[Material provided start]
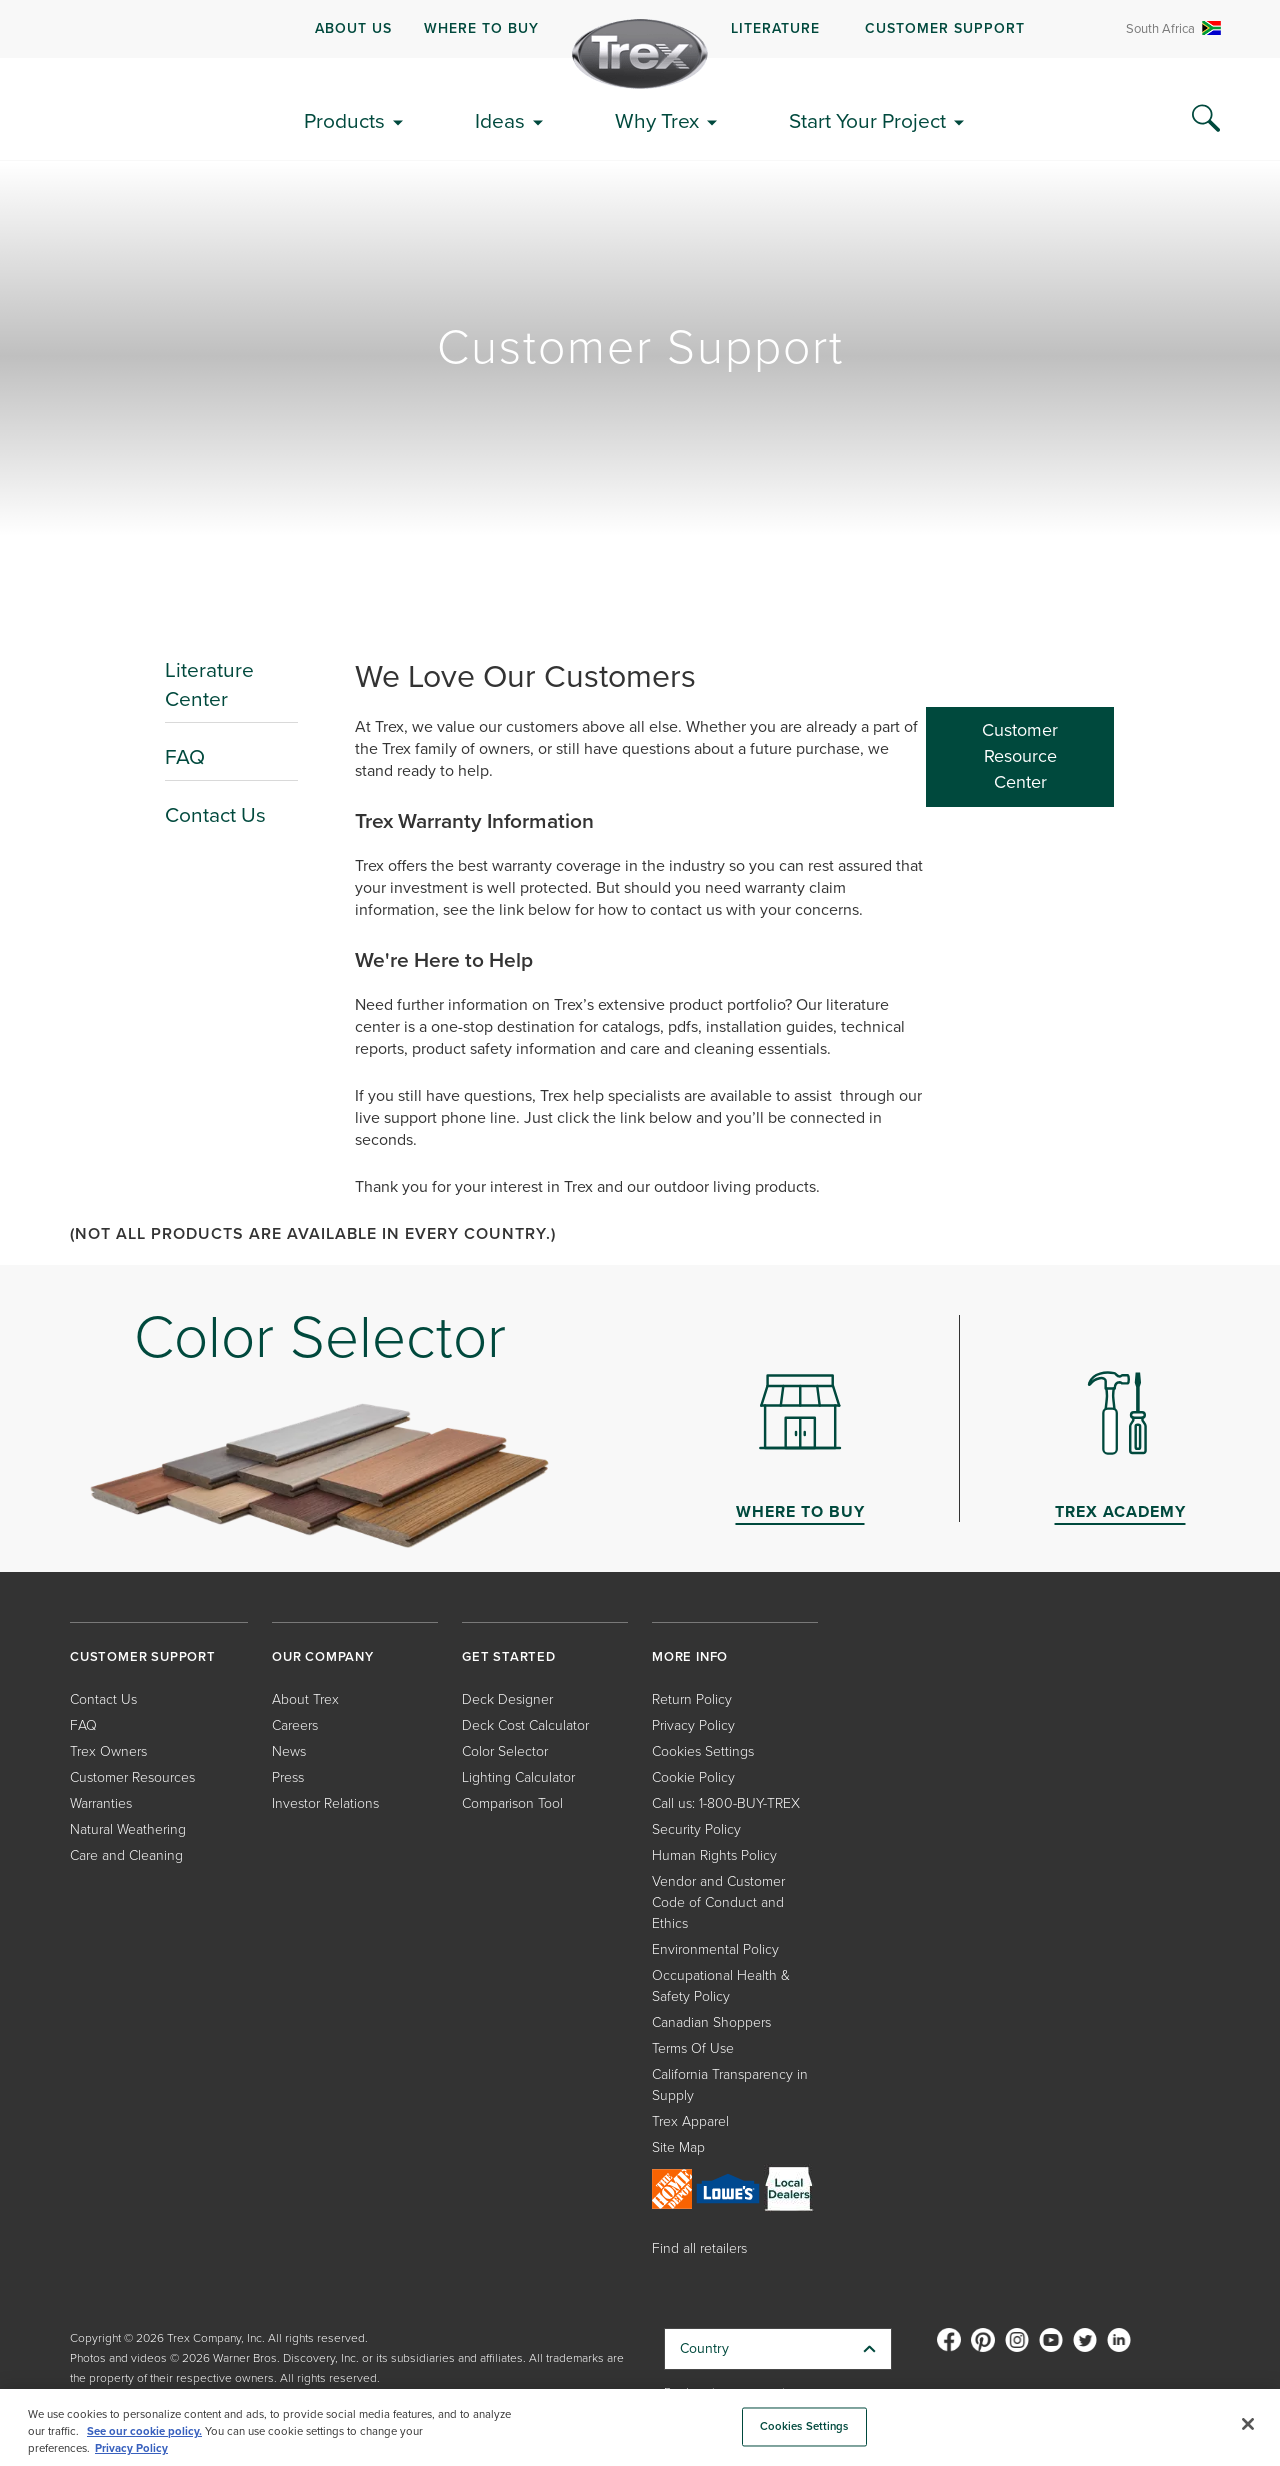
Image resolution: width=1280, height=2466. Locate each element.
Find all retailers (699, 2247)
[Material provided end]
[Material provided start]
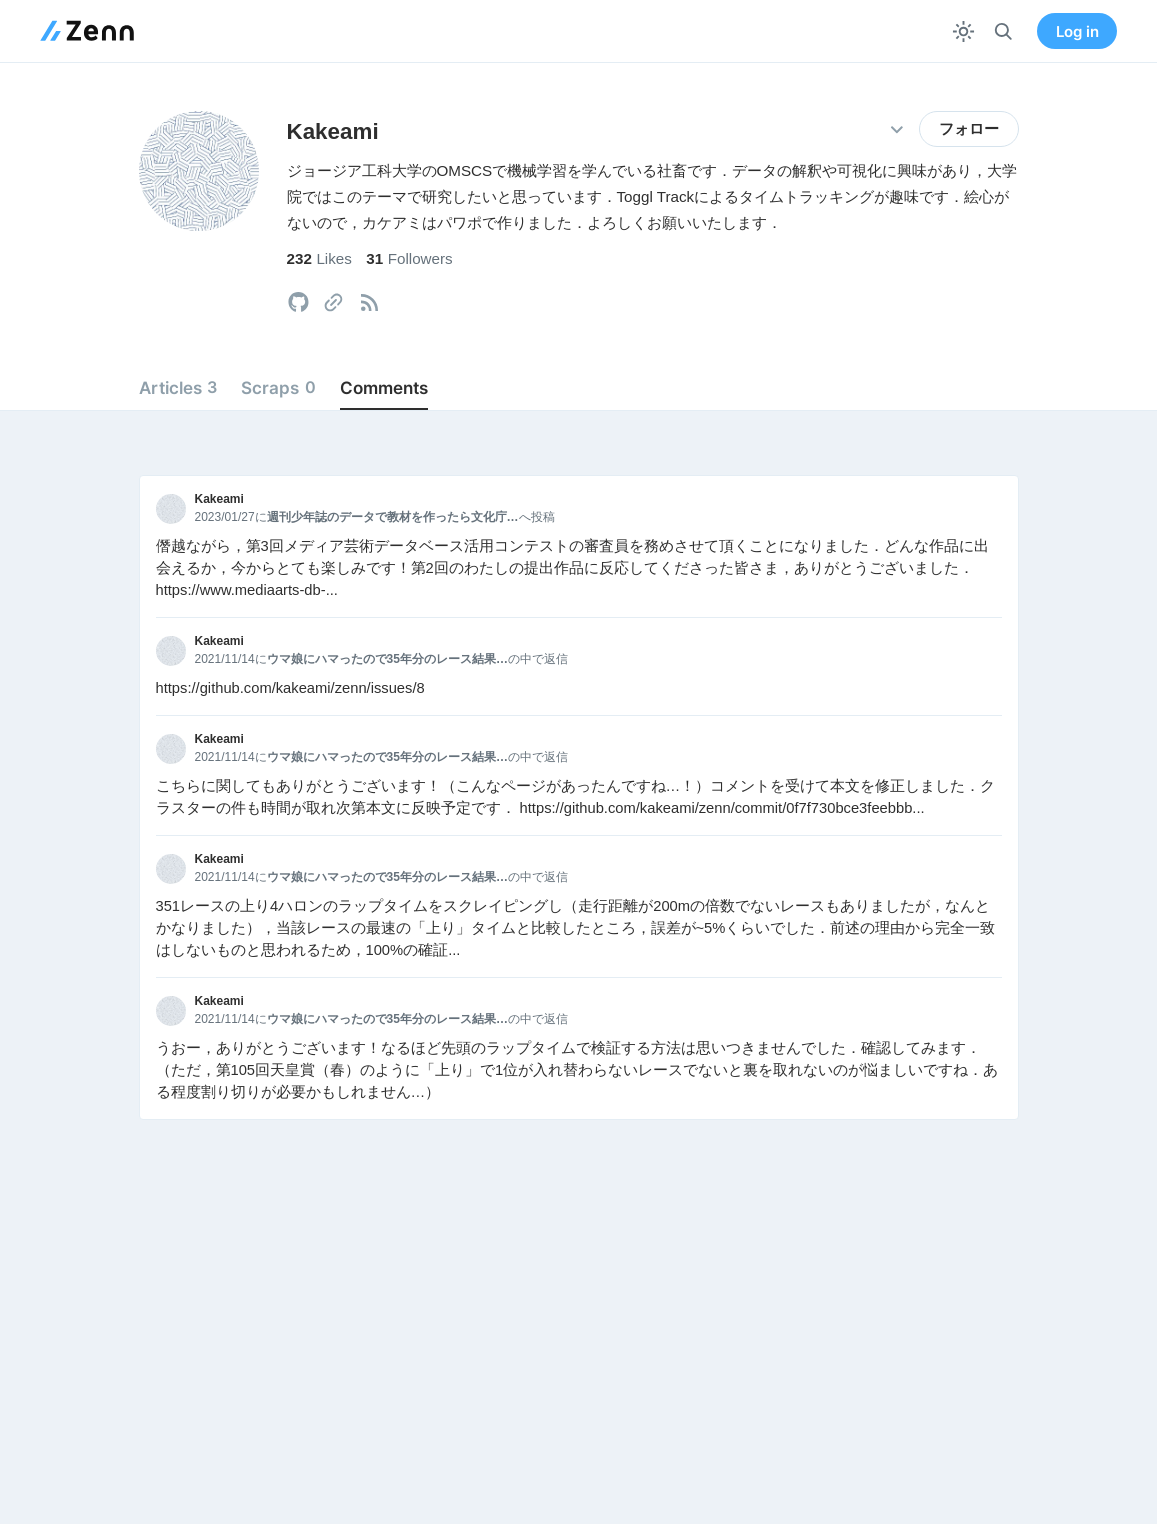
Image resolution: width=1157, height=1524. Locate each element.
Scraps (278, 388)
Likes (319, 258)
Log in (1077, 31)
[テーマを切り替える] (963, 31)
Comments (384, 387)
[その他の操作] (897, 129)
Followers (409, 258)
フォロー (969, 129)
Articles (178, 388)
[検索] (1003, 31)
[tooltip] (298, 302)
[Material provided end]
Work required
Write out again every line of the records from the one containing "Log in (1077, 31)" down to the one containing "[tooltip] (298, 302)", including both of those lines.

Completed exercise
Log in (1077, 31)
[テーマを切り替える] (963, 31)
Comments (384, 387)
[その他の操作] (897, 129)
Followers (409, 258)
フォロー (969, 129)
Articles (178, 388)
[検索] (1003, 31)
[tooltip] (298, 302)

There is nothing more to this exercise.